January 12, 1864 I am not very well at present

Stephensburg.  Jan 12th 1864

Dear Mother

I received a letter from you yesterday also the Testement which you sent and I am glad to get it.  Three days ago I got that harpers Weekly that Sis sent it was a very good Christmass present.  tell her I thank her & will send her something one of these days.  I have got a ring made for you and one for Jane when she gets back which I will send.  Never mind about that box of things just now.  I am not very well at present and have bad cold which has settled in my limbs and it makes me lame & sore all over.  The Capt was here to the Co yesterday & today went back to Washington.  I understand he is going back I shall try and get a furlow for I can bribe the Capt to do anything.  I dont think much of this new three months arangement to go to Richmond.  for the Rebs are able to hold two millions of men away from Richmond for more than Six months if we judge by the force that now holds back the Army of the Potomac.  All they have is a picket line with no support.  but they are perfectly safe for it is so bad going that no Army could travile over one mile a day here.  I have been all day going 3 miles with a good horse here & it is imposible for Wagons to get out.  We had some snow day before yesterday about 3 inches it came in the night and the next night it was very cold we were on picket & I caught an awfull cold that night.  I had to patroll the lines for 3 miles with 10 men.  I told you I was Orderly Sergt.  but it was acting so. until Rowls comes back from Richmond.  I get the same pay & preform the same duties.  I was a duty Sergt but am so no longer.  I had a muss with the Second Lt.  he is under arest now for reducing me.  I was under arest for thrashing him for two weeks but the Major released me for private favors.  I am now in the ranks but have a Sergt duties to preform & also have a Sergt priveliges I shall get my old place again as soon as the Capt gets back.  but I do not much care how it is  I am in favor with most of the Officers & as long as this is the case I shall have it easy enough.  I do not think of much more to write now so will bid you all good by for the present hoping you will answer this as soon as you receive it.

I am your aff.
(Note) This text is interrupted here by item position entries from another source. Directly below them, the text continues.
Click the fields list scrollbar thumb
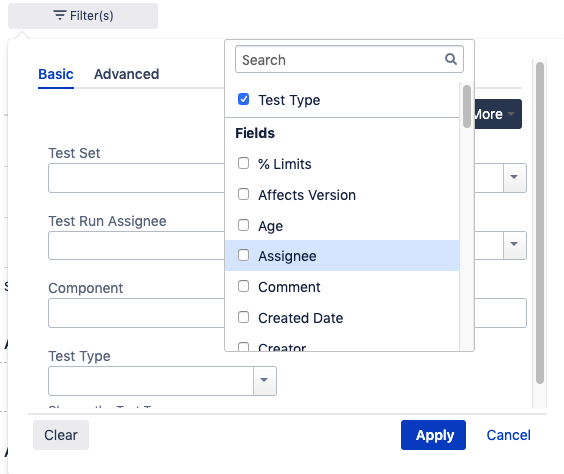Image resolution: width=564 pixels, height=474 pixels. (x=467, y=106)
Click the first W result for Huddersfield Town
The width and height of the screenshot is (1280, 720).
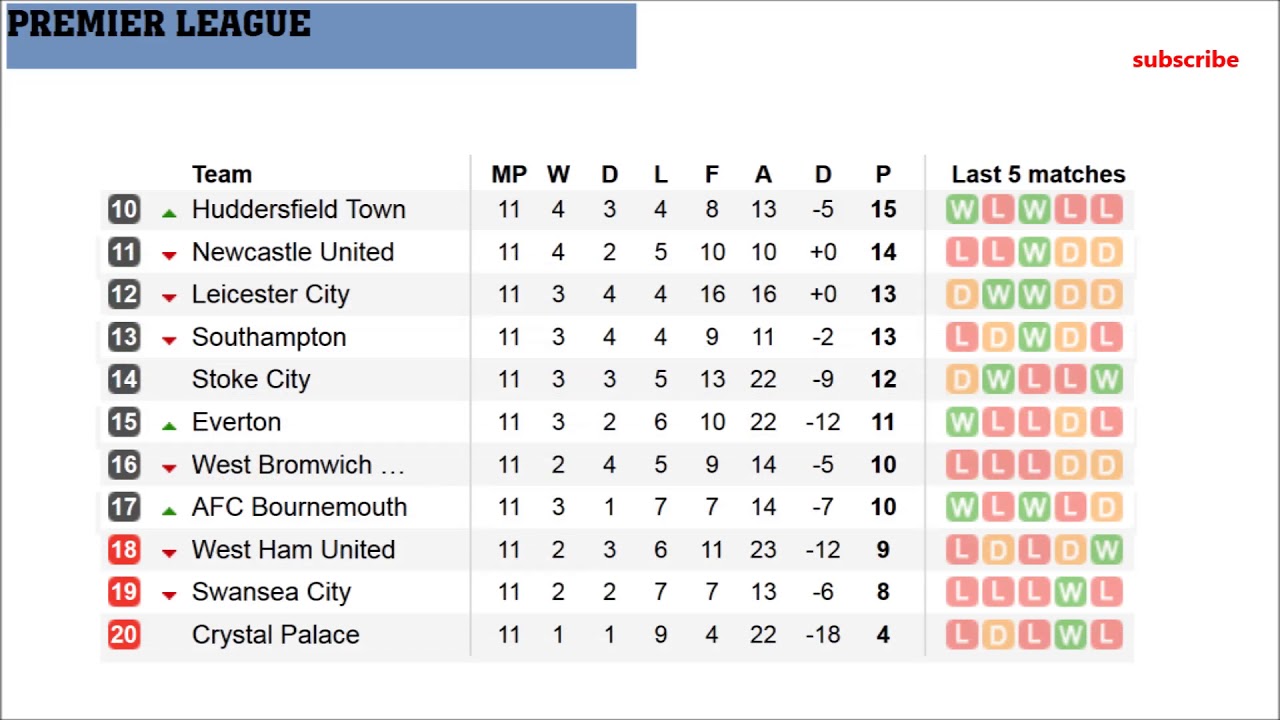tap(961, 209)
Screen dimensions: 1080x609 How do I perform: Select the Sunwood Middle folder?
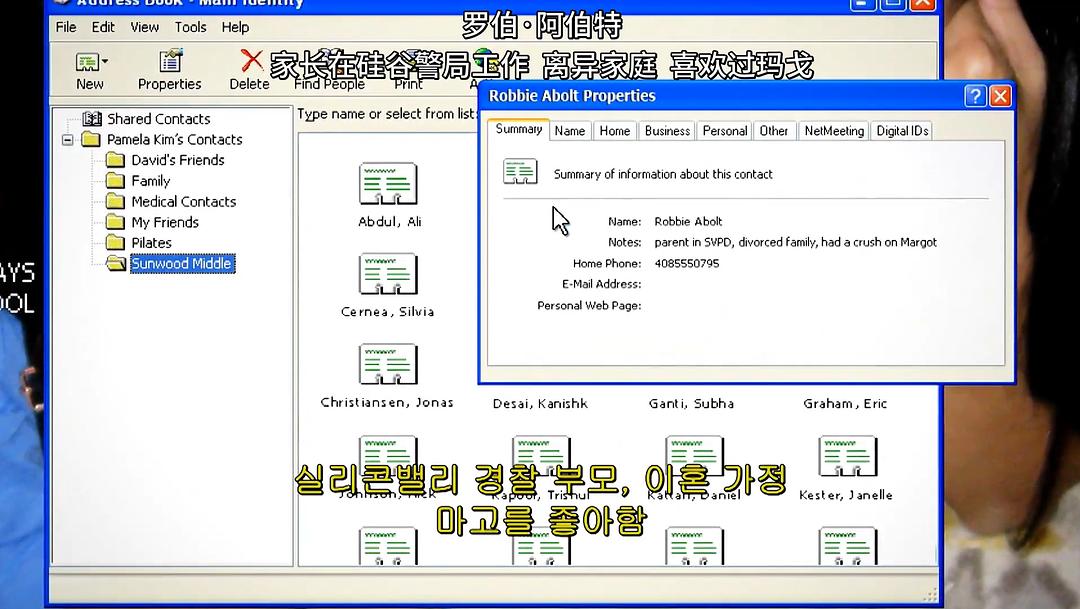(181, 264)
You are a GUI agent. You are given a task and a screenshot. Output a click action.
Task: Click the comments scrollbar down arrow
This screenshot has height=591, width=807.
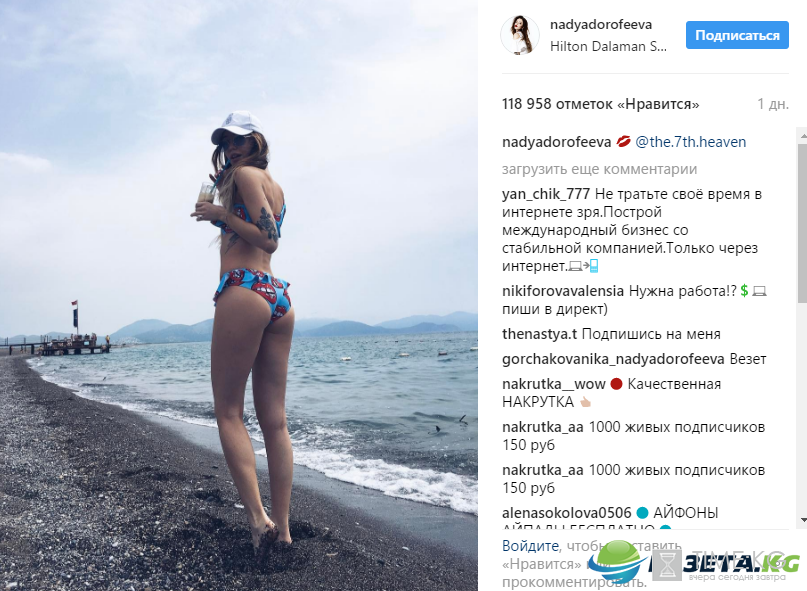pyautogui.click(x=802, y=520)
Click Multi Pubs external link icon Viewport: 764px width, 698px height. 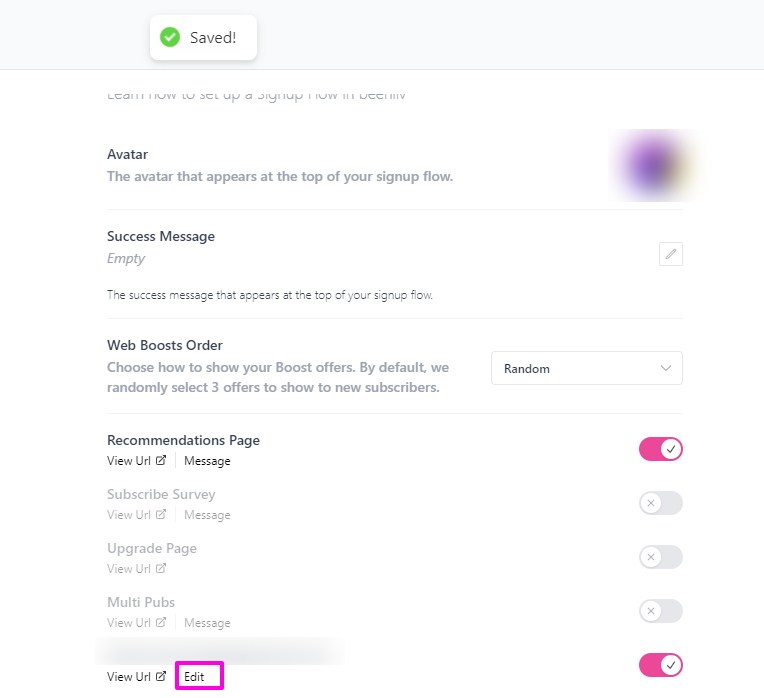click(x=161, y=623)
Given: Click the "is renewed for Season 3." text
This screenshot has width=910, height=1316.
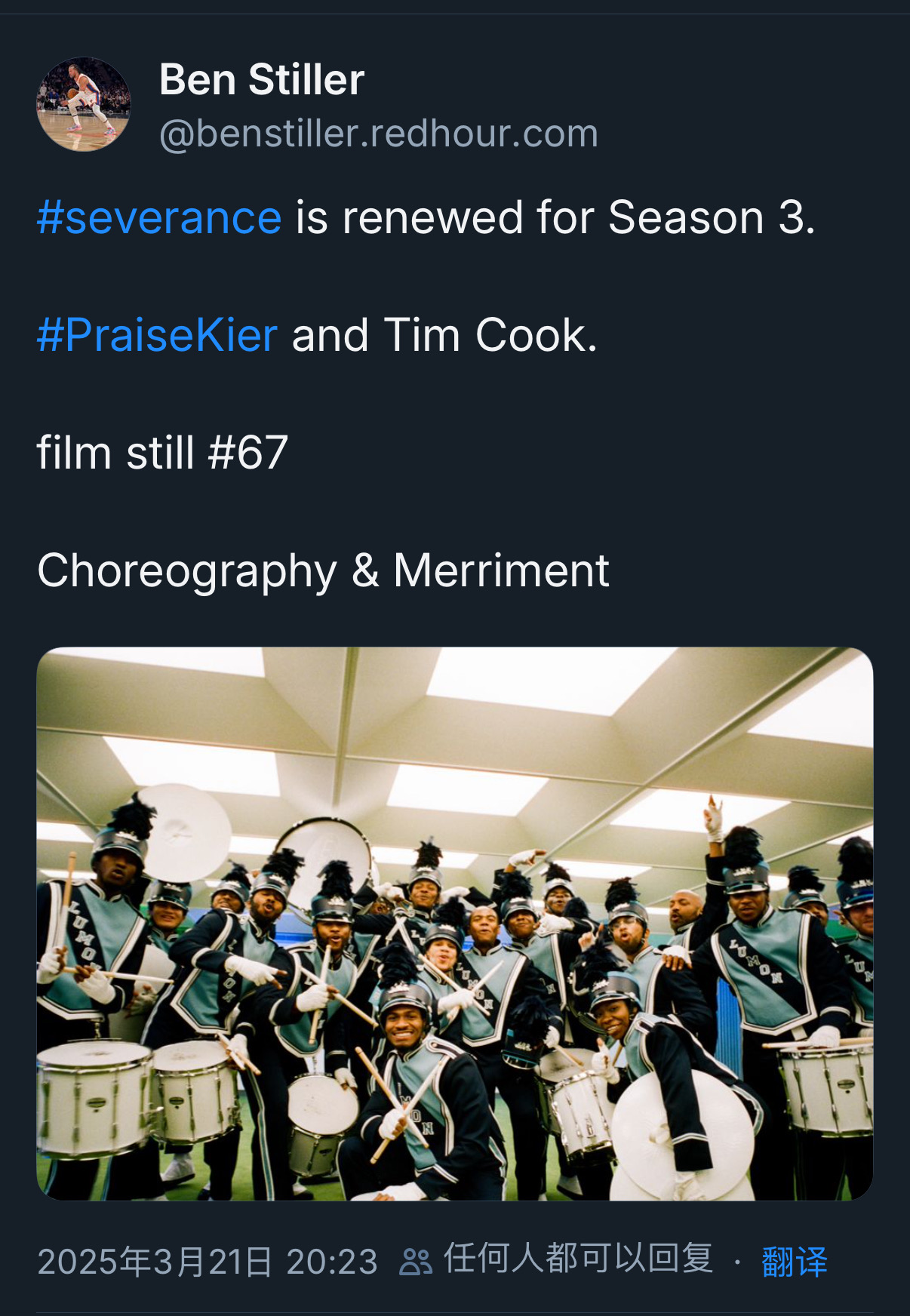Looking at the screenshot, I should [555, 218].
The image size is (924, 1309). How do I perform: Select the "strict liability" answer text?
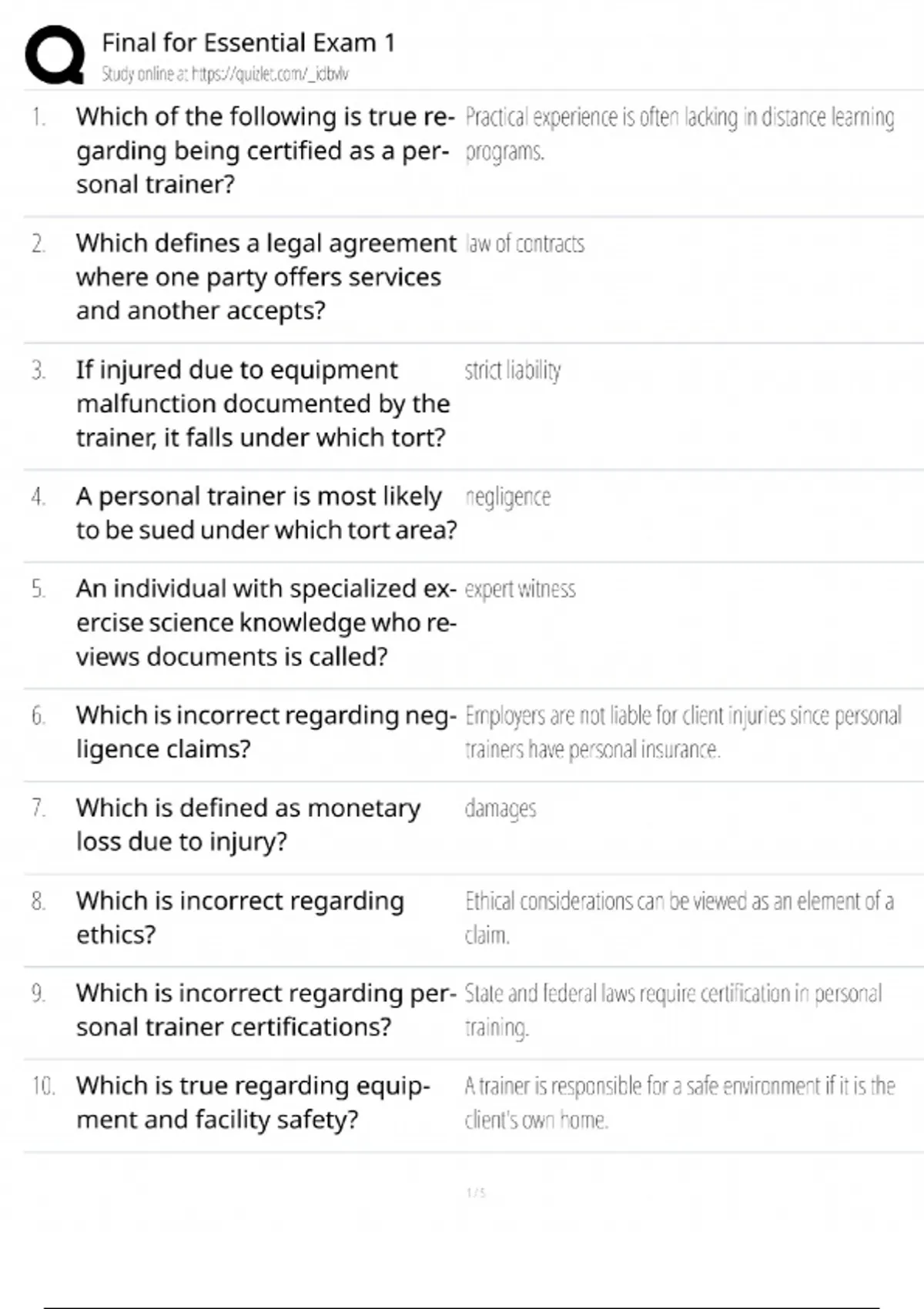point(513,370)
Son

S.F. McOmber

Curator’s Commentary:
Finally, McOmber describes some disagreements within the officers of his company. He and the second lieutenant have bickered to the extent that each has been arrested. McOmber’s rank, pay, and privileges seem to be at stake but he professes not to be concerned since he is on good terms with both a major and the captain. Spencer doesn’t really make clear the underlying grievance but he seems quite nonchalant about the matter.

As all soldiers did, he complains about the bitterly cold weather and how poor his health is.